Список задач:
[a] Почему, согласно тексту о встрече с Дмитрием Сергеевичем, рассказчику кажется, что они давно знакомы? Ответьте в одном–трёх предложениях.
[b] На какой набережной находится Пушкинский дом, если верить тексту о встрече с Дмитрием Сергеевичем?
[c] Продолжите текст о встрече с Дмитрием Сергеевичем, начав сразу после его последней фразы.
===== Текст для чтения
Мы встретились с ним в коференц-зале Пушкинского дома, что на набережной Макарова совершенно случайно....И вот он говорит тихим, мягким, усталым голосом. Очень доброжелательно. Это, к большому сожалению, почти исчезнувшее качество интеллигентного человека. И мне даже кажется, что мы давно знакомы. Наверное, потому, что я говорю с историей древнерусской литературы, по учебнику которой я учился на филфаке МГПИ. Наверное, потому что русский интеллигент и дворянин начала века не может и не умеет говорить иначе. Ведь он и есть культура. Передо мной - легенда, патриарх. Но расстояния нет. И в этом тоже талант доброго человека, питерца. Таким был Дмитрий Сергеевич.
==========
===== Показанные данные
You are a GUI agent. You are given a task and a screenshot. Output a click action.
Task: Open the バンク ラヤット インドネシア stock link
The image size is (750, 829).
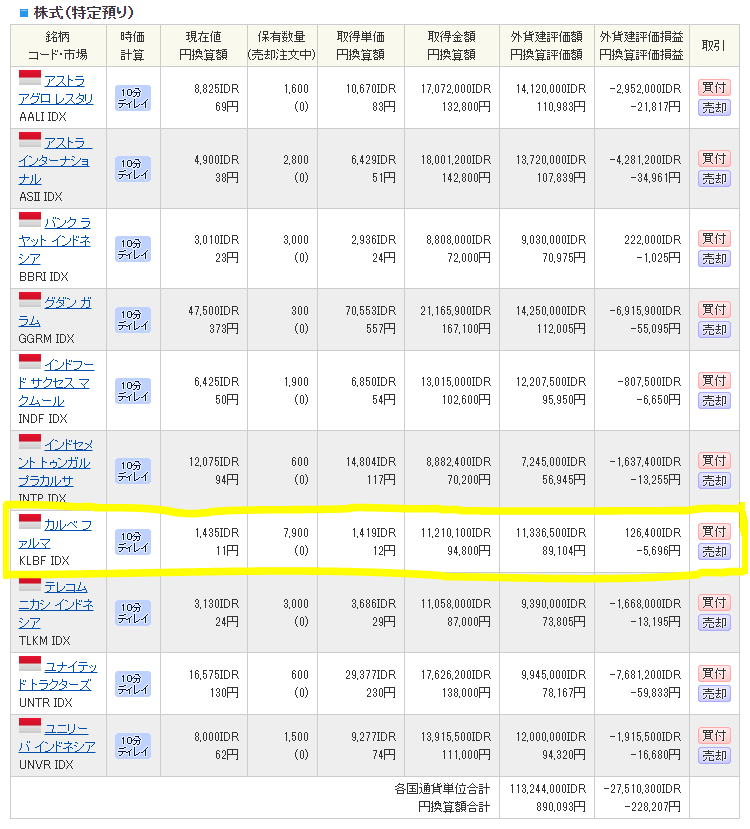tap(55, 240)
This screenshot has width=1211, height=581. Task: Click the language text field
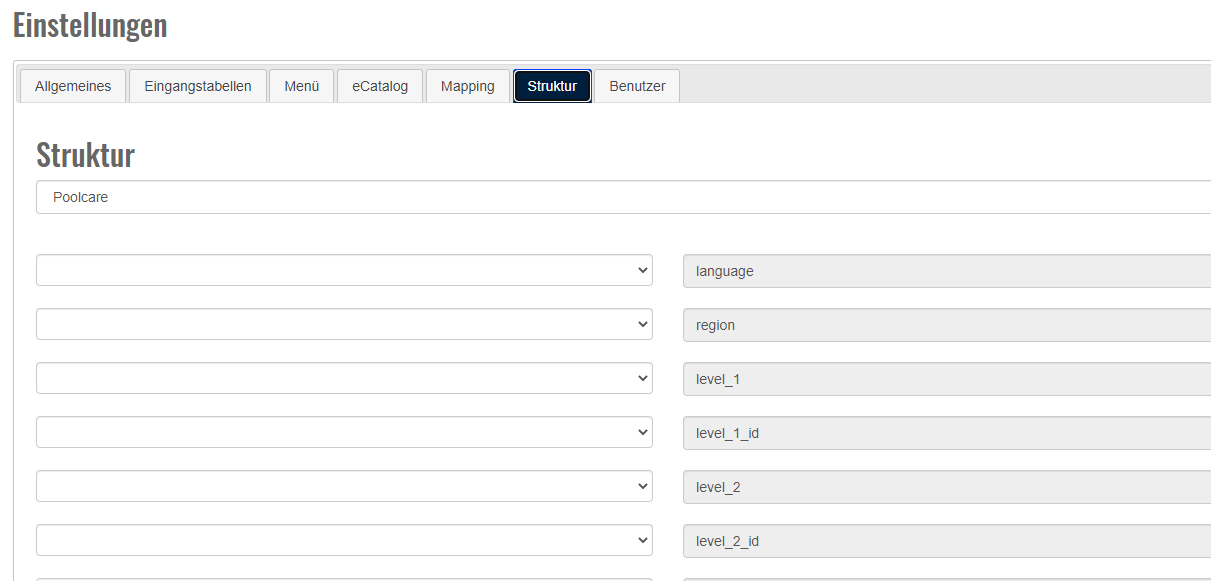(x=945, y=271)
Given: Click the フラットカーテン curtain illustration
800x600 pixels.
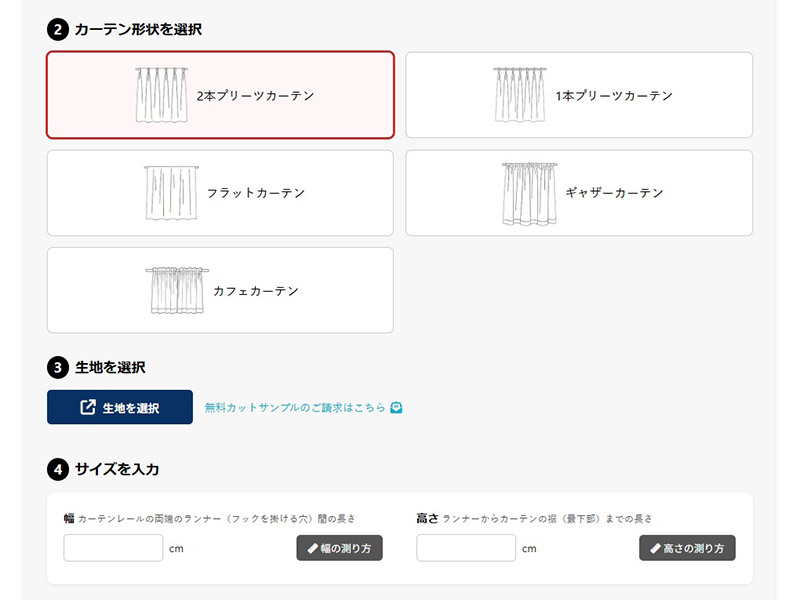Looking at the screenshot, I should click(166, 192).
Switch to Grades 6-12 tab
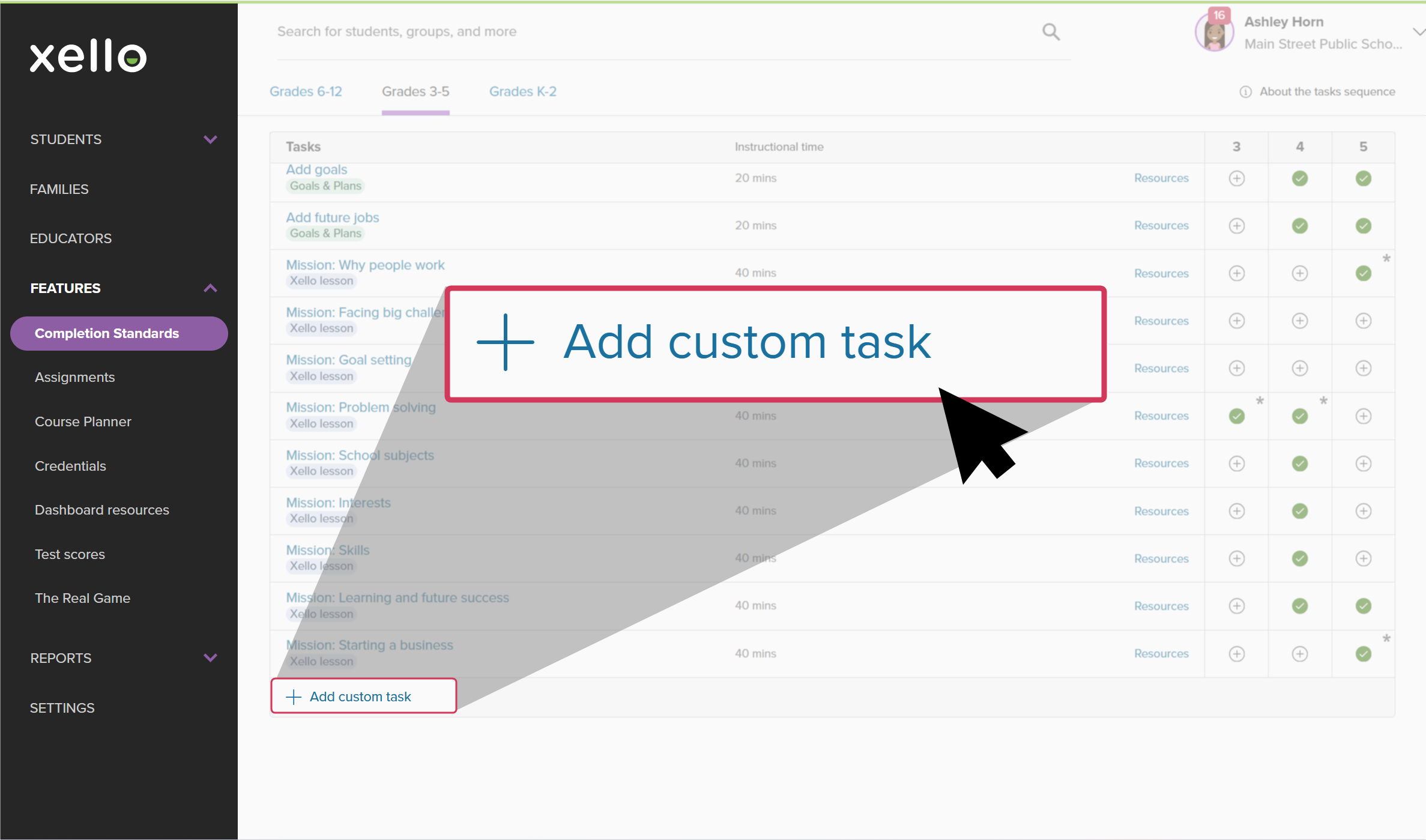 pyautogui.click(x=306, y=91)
==========
Результаты:
[a] Рассказчик говорит с историей древнерусской литературы, по учебнику которой учился на филфаке МГПИ. Кроме того, русский интеллигент и дворянин начала века не может и не умеет говорить иначе.

[b] На набережной Макарова.

[c]
Но я думаю, нет, я уверен, что его добрый, теплый дух бродит по скрипучим половицам старого петербургского особняка и до сих пор.
Это новое-старое интервью - сегодня реквием по Дмитрию Сергеевичу Лихачеву.Но печаль светла. Потому что о таких людях надо вспоминать с благодарностью. Ведь он до сих пор с нами. Или мы – возле него.
Возле Лихачёва. В Пушкинском доме, в Питере, на перепутье веков, в 1999 году...
Дмитрий Сергеевич, вас в детстве окружали удивительные люди, с какими-то сказочными именами – Школа Мая, Георг…
Это был таллиннский немец русской культуры. Я даже не помню, знал ли он немецкий. Мог и не знать. Но это был высокоинтеллигентный человек. Что же касается Школы Мая, то это просто была фамилия основателя школы – Карл Иванович Май. После революции ее превратили в обычную единую трудовую школу. Она стала очень серой школой. Потом ее закрыли. Сейчас там какой-то научно-исследовательский институт. Скучный. Но там появились хорошие люди. И они хотят восстановить Школу Мая. Восстановлена табличка и герб – майский жук. Есть и музей Школы Мая.
Ровесник века - как вы оцениваете своего почти одногодка?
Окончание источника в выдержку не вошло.